(Data extracted from a collection)
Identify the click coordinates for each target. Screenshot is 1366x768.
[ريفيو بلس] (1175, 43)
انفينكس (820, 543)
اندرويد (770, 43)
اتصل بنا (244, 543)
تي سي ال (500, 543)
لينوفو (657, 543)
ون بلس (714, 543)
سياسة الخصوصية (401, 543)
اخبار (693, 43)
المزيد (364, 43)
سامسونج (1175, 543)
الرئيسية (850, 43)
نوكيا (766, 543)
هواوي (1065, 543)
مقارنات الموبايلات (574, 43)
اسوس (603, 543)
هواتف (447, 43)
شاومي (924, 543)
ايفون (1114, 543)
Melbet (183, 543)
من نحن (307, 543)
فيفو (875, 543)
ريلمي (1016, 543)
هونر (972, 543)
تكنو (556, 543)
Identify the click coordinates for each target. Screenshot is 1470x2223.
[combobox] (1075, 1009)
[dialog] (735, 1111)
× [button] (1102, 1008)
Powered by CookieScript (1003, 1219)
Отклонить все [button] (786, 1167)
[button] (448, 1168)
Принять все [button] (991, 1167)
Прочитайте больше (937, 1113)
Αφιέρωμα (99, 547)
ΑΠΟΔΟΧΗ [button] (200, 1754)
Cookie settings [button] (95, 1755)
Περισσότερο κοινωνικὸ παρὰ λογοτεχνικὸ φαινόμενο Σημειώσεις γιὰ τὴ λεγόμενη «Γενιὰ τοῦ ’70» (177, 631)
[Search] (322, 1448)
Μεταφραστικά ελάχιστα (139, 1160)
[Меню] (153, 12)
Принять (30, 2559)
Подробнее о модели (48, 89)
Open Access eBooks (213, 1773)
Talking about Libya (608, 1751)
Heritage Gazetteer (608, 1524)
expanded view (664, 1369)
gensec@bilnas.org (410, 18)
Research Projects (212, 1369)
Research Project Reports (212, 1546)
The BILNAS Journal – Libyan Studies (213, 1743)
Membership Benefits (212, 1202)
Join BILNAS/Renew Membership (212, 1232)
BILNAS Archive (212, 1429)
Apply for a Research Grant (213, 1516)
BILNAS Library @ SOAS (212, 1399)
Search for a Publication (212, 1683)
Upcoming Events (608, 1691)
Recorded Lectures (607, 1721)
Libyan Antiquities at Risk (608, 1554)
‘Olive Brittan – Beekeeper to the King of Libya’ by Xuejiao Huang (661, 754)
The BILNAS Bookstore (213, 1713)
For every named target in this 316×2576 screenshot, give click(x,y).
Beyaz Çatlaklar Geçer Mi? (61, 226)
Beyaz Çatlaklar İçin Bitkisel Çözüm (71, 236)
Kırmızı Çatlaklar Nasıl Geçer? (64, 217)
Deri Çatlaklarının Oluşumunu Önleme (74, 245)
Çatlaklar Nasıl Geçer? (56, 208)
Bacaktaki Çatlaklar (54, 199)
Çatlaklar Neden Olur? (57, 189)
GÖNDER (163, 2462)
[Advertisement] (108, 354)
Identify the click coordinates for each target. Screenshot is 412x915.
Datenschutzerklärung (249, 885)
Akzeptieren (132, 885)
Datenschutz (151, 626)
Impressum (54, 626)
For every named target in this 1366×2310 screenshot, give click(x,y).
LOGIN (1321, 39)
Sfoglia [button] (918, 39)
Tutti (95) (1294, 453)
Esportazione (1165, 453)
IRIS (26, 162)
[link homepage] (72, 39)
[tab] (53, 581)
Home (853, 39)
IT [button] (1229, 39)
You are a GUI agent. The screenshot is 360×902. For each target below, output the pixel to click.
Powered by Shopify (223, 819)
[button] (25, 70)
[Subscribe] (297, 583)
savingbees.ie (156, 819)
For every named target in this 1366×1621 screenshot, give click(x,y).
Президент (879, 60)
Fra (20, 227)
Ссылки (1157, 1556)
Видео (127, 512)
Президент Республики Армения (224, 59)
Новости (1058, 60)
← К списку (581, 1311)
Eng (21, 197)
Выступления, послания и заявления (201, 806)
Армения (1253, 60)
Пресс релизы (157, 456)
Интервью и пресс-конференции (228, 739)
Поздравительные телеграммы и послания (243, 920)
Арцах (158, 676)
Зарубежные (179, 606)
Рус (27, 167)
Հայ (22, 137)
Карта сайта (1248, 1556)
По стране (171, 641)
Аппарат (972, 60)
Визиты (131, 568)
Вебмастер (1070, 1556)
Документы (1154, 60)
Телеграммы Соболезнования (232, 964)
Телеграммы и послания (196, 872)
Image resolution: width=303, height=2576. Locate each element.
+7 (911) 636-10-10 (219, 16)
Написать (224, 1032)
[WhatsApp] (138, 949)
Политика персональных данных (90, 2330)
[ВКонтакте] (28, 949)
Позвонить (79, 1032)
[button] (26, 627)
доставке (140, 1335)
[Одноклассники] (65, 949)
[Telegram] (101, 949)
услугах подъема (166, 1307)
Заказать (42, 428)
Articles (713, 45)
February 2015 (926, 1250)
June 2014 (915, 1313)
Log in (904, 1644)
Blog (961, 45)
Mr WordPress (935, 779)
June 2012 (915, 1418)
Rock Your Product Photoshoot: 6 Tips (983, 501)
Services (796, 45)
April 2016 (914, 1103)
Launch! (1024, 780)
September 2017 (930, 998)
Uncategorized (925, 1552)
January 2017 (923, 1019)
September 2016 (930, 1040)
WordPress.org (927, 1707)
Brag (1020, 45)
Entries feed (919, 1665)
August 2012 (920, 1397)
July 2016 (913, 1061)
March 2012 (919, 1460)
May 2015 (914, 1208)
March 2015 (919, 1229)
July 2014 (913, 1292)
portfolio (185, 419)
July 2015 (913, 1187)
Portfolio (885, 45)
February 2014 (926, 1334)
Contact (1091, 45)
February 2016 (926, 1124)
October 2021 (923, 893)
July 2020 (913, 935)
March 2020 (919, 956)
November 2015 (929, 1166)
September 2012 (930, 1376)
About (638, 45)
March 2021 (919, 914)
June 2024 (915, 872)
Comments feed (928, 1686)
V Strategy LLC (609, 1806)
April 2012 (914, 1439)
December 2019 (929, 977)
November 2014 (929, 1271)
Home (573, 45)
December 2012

What you have to do:
Write out exactly the lines above between the line with "ΑΠΟΔΟΧΗ [button] (200, 1754)" and the line with "Принять (30, 2559)", inclusive, and nothing beyond them.

Result of the exercise:
ΑΠΟΔΟΧΗ [button] (200, 1754)
Cookie settings [button] (95, 1755)
Περισσότερο κοινωνικὸ παρὰ λογοτεχνικὸ φαινόμενο Σημειώσεις γιὰ τὴ λεγόμενη «Γενιὰ τοῦ ’70» (177, 631)
[Search] (322, 1448)
Μεταφραστικά ελάχιστα (139, 1160)
[Меню] (153, 12)
Принять (30, 2559)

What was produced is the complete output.